10/26/2018.- A large group of filmmakers and scientists came together during the 63rdedition of Valladolid International Film Festival at a productive meeting, where they shared experiences about the way in which the film industry addresses environmental issues. Together, they drew up a manifesto proposing, among other measures, the creation of a ‘green seal’ to guarantee and reward sustainability in future productions.
This label would certify that film shoots are conducted with a bigger respect for the environment, and that certain rules are followed. These include the use of renewable energies and recycled paper, promotion of the purchase of returnable packaging, the use of biodegradable materials such as wood and organic textiles, and reduction of plastic.
At a round table discussion held on Friday 26th October at Calderón Theatre as part of Seminci, the film director Guillermo García highlighted the importance of “normalising” these types of measures when filming, “viewing ecological and sustainable filming as a challenge”. “We can dream freely and create catastrophic situations such as hurricanes, but following certain standards and basing this on scientific grounds so that we understand what we’re working with, and to do this, joint teams could be created”, he added.
Meanwhile, lecturer Carlos de Castro from the University of Valladolid reminded participants that in order to limit climate change, “all aspects of society must be changed”, warning that it is an environmental issue which “is interlinked with other issues relating to water and deforestation, with the result that we are talking about a global crisis”. This is why it is so vital to raise awareness and to take action.
Cinema is, without a doubt, a tool which can help in the fight against climate change, and de Castro criticised the fact that counterproductive images are often produced. “Cinema creates myths, launches or affirms paradigms of thought and can help to solve this global emergency”, he continued. In this sense, he spoke positively of films such as El Olivo by Iciar Bollain, in which viewers encounter two perspectives: “one in which it is nothing more than a tree, and another in which it is considered sacred”. “We need these changes in perspective, and we need to convey them through cinema. Why don’t we change this?”, he asked during his talk.

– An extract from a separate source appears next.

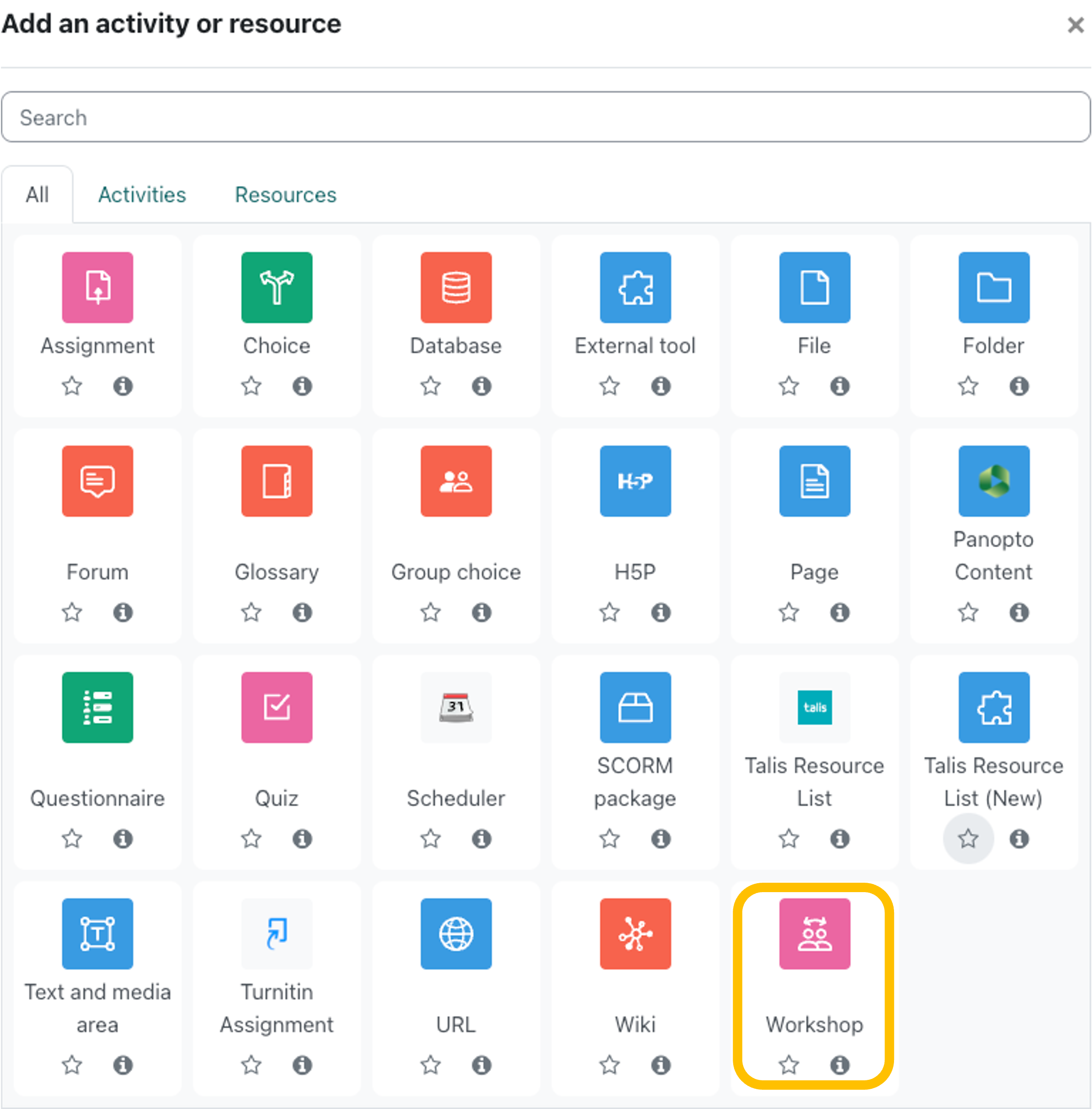The width and height of the screenshot is (1092, 1109).
Task: Select the H5P activity icon
Action: (x=635, y=481)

In the manifesto created as part of Seminci, the representatives of the film industry and the scientific community also invited the media to include productions which address issues relating to the protection of the environment in a cross-cutting manner in their prime time programming.
Meanwhile, the councillor for the Environment at Valladolid City Council, María Sánchez, highlighted the importance of the Green Spike awarded by Seminci, considering that “it has an importance which goes beyond purely symbolic aspects, because it helps to enhance the visibility of the role of public administrations in the fight against climate change, and what better way to reach the general public than with a film festival”, she said during her contribution to the round table.